Case in point: the very next thing out of Richard’s mouth. “What the hell is an ethnography?”
“An on-the-ground study of a culture,” King replied without looking away.
I blinked, almost positive I was still asleep. Jess’s paper ball was fake. Jess was fake. This whole meeting was a figment of my imagination.
And then King touched my hand, sending an electric jolt up my arm, disproving everything.
Oh, I was awake. I was very, very awake.
“Fine,” he sighed, “I’ll beg. Isabel, please do this. It’s my entire future and right now the only people I have in my corner that I can trust are you two and my chief strategist. Everyone else is looking out for themselves. I can race the wheels off my car, I can out-drive everyone else, but if I don’t make a mark by the end of this season—onandoff the track—my future stops here.” He still had a finger on top of my hand, which was weird but also delightful.

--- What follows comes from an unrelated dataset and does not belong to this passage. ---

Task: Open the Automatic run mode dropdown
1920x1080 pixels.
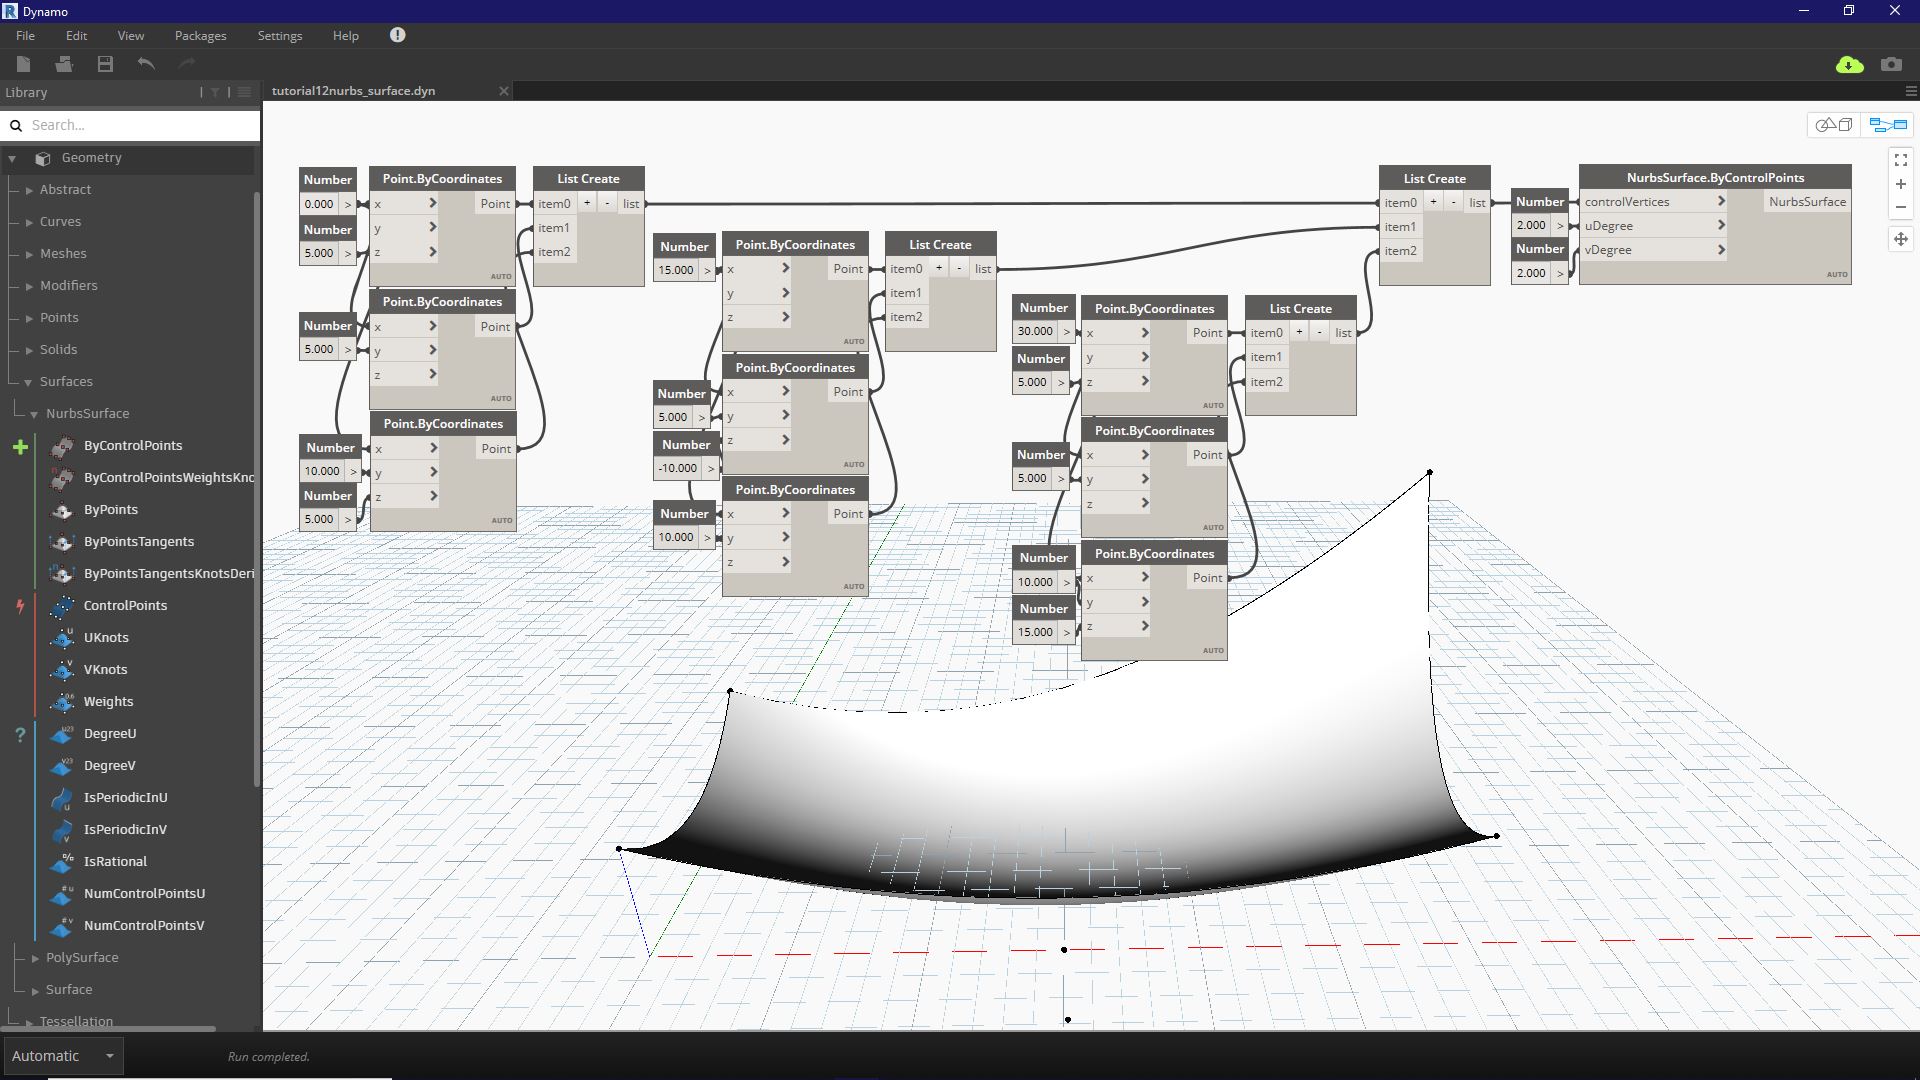Action: (x=109, y=1056)
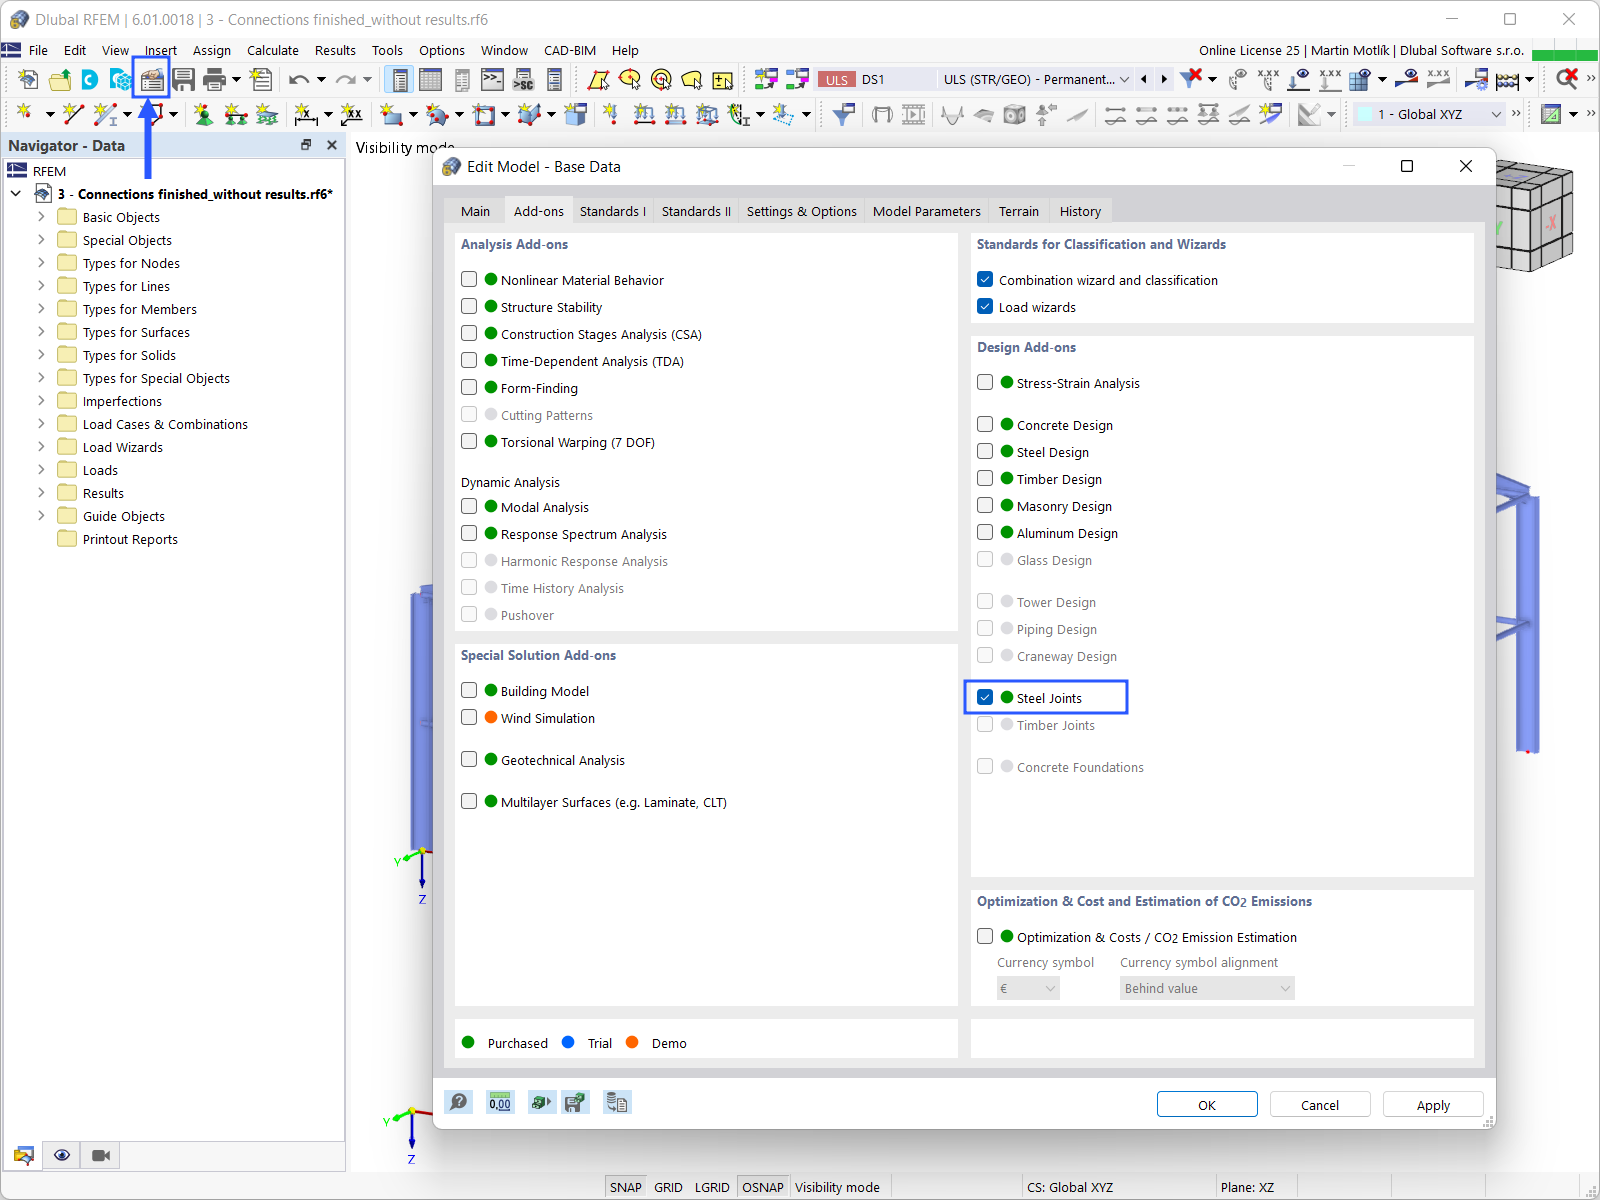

Richard didn’t seem to notice because he sat back in his cushy conference chair to pinch the bridge of his nose. “King is right. As far as the team is concerned he’s got one year to prove he’s worth the money. If he doesn’t they’ll replace him with another driver with potential.”
For some reason that made the breath catch in my lungs. It was so...harsh. My fate was generally in my own hands. It was research. How hard I worked, how well I interpreted information, even how eloquently I wrote it up, was all in my control. But for King, most of it was out of his hands. He couldn’t control how well Yedlin raced or the efforts of his engineering team, just as he couldn’t will the management or team owners to want him.
All he had was his own ability on the track and a chance to win over the fans. And even then...the owners might not care.
“But surely another team would pick you up?”
King smiled but it was the sad kind. The you-really-don’t-get-it look of exhaustion. “It’s possible, but remote.”
Richard mirrored him. “King’s too talented not to land somewhere, but it might not be in F1.”
Once upon a time I had a fantasy where two men were begging me. I did not think this was how it would play out in reality. “Fine. I’ll stop freaking out about this. But the minute you realize you’ve made a terrible, terrible mistake please feel free to fire me.”
“It’s not a mistake,” King said, his fingers grazing from the back of my hand to the inside of my wrist. For the briefest of moments it felt like he was touching me everywhere all at once. “You’ll see.”